Collected data:
=-=-=-=-=
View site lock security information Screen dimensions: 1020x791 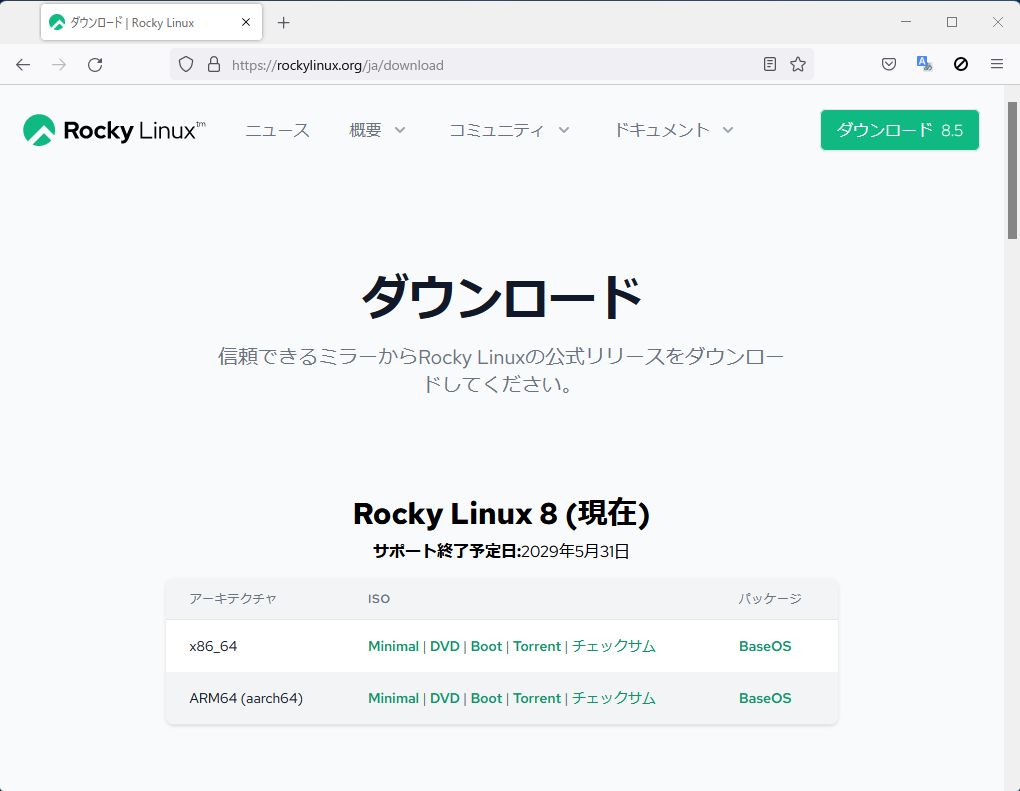tap(213, 65)
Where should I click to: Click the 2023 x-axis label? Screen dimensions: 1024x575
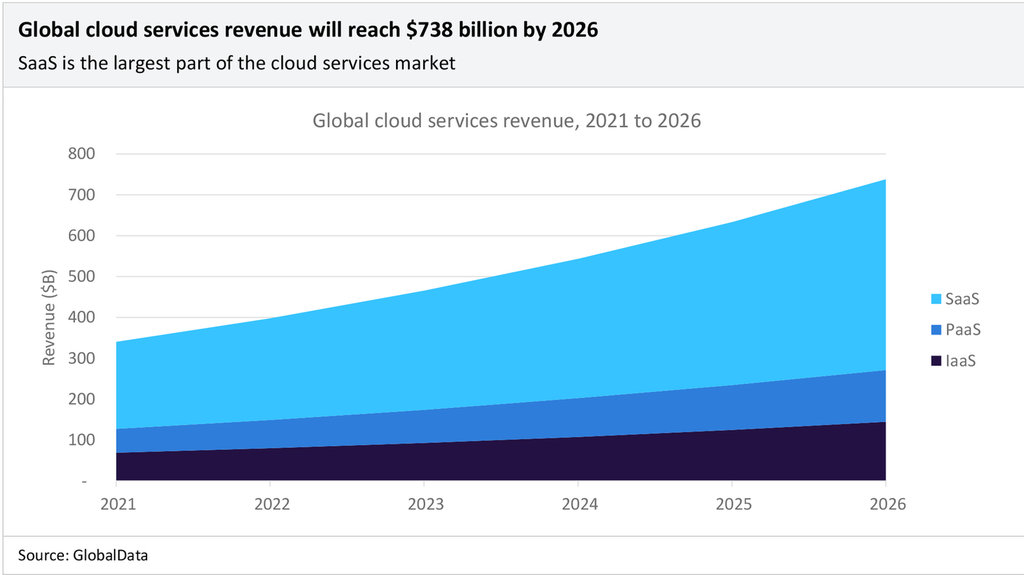point(424,504)
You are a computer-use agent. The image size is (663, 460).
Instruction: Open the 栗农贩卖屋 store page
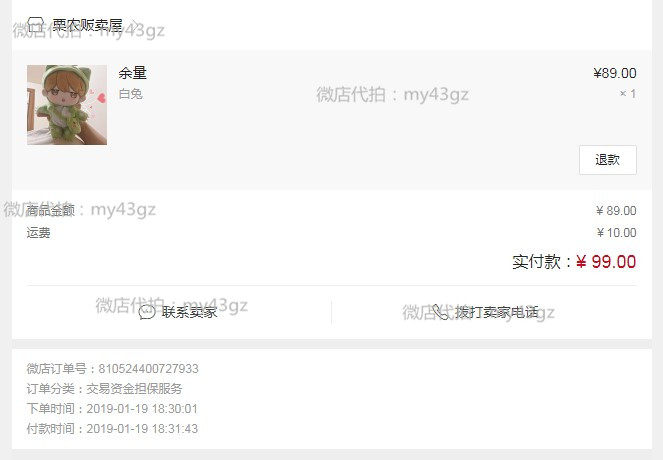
=-=-=-=-=
— Activity —
Only the lines from the one containing "You are a computer-use" through the end of the records should be copied, exactly and with both ends included; the pictures should not.

— Solution for this problem —
You are a computer-use agent. The image size is (663, 460).
Instruction: Open the 栗农贩卖屋 store page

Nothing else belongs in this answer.